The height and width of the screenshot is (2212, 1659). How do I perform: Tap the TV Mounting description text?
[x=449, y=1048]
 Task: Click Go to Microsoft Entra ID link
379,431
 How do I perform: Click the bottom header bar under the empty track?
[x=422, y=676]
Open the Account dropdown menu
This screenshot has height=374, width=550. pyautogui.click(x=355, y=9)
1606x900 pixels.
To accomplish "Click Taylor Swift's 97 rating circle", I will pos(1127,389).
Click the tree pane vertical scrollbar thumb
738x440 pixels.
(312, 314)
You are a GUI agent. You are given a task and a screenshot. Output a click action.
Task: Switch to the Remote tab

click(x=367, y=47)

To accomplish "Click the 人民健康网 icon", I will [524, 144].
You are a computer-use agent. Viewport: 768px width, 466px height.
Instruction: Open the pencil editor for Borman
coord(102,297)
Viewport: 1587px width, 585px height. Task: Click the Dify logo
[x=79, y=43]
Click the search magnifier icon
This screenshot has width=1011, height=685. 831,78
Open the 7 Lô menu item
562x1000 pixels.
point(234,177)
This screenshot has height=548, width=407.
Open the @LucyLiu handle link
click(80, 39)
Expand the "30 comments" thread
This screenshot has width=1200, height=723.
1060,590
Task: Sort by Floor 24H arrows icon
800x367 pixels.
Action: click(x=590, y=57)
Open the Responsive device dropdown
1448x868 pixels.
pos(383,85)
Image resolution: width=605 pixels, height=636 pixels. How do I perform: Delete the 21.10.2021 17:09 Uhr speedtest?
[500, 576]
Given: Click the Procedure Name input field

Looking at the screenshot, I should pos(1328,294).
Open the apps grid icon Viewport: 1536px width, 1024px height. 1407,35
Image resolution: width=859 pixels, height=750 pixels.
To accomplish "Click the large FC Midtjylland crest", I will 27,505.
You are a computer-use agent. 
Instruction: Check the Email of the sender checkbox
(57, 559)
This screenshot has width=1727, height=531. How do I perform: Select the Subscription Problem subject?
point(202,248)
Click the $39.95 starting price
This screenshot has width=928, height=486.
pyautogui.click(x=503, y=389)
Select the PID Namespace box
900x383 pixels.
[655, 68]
--
# Task details
If a line in the data holds the string "computer", copy that line.

# The answer
You are a computer-use agent. Viewport: 768px width, 466px height.
You are a computer-use agent. 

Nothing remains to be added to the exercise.